Category: Sociology and Criminal Justice
Mackenzie Niness: Graduate Student Spotlight
March 03, 2026 Written by Chiu-Yin Mak | Photos courtesy of Mackenzie Niness
Mackenzie Niness, a doctoral student in criminology at the University of Delaware, presented a proposal for a research project at the Arnold Ventures Criminal Justice and Public Safety Ph.D. Research Workshop in Houston, Texas, in October 2025. The workshop brought together doctoral students from across the country to present emerging research ideas and receive feedback from peers and leading scholars in the field.
Niness’s project examines the effectiveness of gender-responsive prison programs across multiple outcomes, including measures valued by both the criminal legal system and incarcerated individuals. It builds on work she conducted for her master’s thesis, which explored prison programming experiences and definitions of reentry success from the perspectives of formerly incarcerated cisgender women.

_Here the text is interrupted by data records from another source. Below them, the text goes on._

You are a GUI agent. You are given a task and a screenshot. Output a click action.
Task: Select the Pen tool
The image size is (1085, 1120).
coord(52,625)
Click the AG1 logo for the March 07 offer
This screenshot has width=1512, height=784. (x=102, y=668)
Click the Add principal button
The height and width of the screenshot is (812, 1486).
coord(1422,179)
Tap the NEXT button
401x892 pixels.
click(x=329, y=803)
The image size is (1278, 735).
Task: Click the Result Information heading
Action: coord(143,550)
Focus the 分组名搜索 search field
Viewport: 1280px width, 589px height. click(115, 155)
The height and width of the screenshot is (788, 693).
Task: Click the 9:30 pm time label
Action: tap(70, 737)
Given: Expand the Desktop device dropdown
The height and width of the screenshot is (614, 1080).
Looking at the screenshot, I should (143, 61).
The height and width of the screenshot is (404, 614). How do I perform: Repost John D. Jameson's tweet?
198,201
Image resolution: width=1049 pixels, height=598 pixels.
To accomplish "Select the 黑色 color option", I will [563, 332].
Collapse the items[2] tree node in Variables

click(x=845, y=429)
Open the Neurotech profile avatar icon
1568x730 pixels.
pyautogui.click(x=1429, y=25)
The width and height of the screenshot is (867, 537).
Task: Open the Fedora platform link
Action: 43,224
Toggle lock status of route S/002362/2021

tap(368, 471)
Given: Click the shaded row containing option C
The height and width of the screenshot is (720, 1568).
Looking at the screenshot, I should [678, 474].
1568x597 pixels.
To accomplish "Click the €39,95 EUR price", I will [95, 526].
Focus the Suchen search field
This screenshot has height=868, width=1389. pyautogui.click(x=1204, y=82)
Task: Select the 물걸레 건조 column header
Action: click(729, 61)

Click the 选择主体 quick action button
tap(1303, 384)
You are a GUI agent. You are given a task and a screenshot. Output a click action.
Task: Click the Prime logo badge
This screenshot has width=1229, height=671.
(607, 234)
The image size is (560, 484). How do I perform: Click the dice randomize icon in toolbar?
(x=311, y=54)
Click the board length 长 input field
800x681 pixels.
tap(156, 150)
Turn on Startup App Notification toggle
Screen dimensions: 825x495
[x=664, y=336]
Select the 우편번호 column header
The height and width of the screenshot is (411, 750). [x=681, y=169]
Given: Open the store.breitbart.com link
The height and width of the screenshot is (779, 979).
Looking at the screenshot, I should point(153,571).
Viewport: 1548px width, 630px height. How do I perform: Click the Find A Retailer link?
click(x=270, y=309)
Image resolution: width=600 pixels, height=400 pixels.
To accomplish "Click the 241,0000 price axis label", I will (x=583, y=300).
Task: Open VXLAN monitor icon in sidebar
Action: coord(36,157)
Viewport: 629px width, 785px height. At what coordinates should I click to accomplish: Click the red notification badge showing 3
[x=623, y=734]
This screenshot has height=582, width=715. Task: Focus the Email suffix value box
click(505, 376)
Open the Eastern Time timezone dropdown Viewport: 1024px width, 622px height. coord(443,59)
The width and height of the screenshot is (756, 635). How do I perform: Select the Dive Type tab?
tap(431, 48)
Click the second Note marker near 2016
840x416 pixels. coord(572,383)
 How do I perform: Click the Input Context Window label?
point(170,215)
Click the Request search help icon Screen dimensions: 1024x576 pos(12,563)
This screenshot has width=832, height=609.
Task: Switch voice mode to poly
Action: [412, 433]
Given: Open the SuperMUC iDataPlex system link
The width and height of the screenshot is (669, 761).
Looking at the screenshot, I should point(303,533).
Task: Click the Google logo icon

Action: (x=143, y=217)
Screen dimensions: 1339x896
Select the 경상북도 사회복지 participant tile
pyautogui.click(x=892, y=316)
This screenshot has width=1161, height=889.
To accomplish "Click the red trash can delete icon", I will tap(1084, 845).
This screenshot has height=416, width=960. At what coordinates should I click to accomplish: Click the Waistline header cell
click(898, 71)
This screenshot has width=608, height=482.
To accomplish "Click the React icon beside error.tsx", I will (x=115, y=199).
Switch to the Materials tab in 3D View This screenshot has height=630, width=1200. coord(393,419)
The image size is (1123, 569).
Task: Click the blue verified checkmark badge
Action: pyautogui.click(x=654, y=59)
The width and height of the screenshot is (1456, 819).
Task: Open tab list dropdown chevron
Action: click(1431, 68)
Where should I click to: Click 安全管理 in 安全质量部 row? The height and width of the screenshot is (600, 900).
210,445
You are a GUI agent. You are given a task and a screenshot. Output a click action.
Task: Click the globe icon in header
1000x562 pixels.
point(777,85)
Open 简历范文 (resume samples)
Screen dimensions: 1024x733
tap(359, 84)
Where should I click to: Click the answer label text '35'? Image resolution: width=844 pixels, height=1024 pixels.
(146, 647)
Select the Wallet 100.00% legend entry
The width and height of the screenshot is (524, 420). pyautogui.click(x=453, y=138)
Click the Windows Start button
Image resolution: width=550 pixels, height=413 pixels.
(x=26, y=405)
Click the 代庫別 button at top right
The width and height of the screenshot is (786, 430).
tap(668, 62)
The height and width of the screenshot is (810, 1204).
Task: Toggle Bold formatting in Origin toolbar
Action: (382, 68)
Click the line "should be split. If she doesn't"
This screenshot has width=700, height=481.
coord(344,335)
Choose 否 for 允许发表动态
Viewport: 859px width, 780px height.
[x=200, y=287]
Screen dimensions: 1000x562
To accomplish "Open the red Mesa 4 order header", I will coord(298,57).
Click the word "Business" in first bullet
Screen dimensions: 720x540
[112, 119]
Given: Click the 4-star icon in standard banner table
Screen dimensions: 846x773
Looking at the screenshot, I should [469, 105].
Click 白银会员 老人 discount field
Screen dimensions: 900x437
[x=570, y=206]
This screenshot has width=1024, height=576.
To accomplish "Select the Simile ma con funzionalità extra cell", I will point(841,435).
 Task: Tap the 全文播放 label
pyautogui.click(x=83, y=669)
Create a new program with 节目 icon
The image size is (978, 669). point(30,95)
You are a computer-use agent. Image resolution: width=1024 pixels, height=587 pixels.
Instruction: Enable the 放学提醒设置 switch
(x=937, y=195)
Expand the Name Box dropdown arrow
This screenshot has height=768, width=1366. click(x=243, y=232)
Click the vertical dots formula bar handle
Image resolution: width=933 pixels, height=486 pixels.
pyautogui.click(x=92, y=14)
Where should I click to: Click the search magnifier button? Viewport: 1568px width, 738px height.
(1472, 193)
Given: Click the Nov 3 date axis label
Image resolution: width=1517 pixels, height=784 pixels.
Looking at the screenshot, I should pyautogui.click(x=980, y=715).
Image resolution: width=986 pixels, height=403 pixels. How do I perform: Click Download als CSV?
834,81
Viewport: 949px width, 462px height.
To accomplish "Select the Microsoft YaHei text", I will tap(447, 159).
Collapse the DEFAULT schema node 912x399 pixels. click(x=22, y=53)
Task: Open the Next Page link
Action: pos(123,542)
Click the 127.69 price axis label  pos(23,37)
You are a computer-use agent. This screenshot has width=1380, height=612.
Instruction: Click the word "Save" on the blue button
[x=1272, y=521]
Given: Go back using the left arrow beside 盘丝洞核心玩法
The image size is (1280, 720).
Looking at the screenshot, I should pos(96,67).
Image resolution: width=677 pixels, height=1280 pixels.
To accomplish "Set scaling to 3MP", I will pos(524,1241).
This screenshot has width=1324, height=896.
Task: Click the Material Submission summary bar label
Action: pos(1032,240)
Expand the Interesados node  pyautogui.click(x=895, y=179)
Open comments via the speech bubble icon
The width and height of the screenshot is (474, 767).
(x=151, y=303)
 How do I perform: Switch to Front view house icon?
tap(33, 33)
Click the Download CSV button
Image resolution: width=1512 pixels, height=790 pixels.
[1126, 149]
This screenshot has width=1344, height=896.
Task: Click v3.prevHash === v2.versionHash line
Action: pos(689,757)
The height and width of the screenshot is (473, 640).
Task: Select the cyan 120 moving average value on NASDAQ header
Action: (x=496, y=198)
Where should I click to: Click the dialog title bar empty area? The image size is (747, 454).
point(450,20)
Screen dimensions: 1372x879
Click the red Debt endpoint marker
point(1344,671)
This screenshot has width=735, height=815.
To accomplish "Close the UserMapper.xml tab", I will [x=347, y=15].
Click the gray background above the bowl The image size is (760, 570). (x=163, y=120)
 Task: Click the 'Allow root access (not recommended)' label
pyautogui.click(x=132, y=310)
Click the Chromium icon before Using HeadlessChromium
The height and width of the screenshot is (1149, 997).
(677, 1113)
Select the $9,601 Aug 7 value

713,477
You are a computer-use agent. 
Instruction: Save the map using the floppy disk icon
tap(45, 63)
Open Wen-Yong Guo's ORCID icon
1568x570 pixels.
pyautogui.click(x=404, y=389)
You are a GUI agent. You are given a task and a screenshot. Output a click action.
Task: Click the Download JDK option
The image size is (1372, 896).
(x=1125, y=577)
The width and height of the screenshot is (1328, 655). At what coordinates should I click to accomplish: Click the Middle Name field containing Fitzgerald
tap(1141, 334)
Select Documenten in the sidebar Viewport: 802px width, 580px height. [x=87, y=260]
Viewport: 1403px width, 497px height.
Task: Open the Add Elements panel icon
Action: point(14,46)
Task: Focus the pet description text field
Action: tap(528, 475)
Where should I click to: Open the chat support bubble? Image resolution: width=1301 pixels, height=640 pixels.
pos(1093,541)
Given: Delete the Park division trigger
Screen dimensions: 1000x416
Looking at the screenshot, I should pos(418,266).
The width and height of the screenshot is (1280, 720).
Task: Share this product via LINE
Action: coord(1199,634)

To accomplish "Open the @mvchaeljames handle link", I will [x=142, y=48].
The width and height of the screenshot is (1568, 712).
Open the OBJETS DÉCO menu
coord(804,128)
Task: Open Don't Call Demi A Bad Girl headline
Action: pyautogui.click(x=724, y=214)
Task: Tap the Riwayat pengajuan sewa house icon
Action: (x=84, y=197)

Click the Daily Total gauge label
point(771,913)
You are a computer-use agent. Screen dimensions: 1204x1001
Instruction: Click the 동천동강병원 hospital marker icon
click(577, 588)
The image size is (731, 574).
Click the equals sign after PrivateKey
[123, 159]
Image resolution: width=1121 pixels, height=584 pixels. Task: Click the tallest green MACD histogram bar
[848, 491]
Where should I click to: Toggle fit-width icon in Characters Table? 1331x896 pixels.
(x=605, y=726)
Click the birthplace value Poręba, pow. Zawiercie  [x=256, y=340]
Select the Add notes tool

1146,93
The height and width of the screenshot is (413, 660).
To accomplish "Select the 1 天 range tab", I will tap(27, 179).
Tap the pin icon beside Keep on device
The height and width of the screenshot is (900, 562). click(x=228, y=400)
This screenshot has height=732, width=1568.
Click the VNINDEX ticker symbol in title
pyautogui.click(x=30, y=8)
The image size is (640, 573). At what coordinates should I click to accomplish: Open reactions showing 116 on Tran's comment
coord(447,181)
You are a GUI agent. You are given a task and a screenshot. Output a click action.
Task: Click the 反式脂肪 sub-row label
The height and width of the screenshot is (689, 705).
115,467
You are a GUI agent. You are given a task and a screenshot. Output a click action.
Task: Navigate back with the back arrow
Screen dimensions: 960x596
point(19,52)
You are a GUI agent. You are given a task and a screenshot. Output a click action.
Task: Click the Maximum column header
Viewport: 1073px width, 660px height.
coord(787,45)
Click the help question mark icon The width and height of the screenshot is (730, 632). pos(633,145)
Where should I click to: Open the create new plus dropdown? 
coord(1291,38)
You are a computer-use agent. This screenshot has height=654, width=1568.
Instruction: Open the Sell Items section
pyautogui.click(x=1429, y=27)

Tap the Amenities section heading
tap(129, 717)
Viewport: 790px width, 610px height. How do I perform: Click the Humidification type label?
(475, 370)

That work gave Niness insight into the philosophy behind gender-responsive programming as understood by correctional institutions, while also hearing directly from women about what aspects of programming were helpful, what fell short, and what was missing altogether.
“Their ideas of success often did not align with the correctional and gender-responsive goal of avoiding recidivism,” she noted.
These insights shaped the research questions Niness brought to the workshop, which consider how programs might better support people of all gender identities in achieving reentry success as they define it, while also placing greater responsibility for change on institutional structures rather than solely on participants.
Presenting in Houston played an important role in her professional development. Niness emphasized how valuable the workshop feedback was to her development as a scholar.
“Their feedback, coupled with that of those funding research grants at Arnold Ventures, gave me confidence that my project is valuable to the field as well as those who can be impacted by the results; that my questions are timely and there is a need for this type of insight,” she said.
The workshop also broadened how Niness thinks about her methodological approach. While she had previously seen herself primarily as a qualitative researcher, the experience encouraged her to consider the strengths that causal methods can bring to the study of prison programming and to think more expansively about how her work might advance the field while also producing tangible, real-world benefits for current and formerly incarcerated people.
Niness hopes her work will shape policies and programs that better support people of different genders in the justice system. While she questions some common ideas in current gender-focused approaches, she believes research can help improve how prisons and related programs work and bring about broader social change. She imagines a new way of thinking about gender-responsive programs that not only helps people currently in the justice system but also challenges systems that criminalize marginalized communities. In this way, these programs can promote fairness and justice, rather than just focusing on preventing repeat offenses.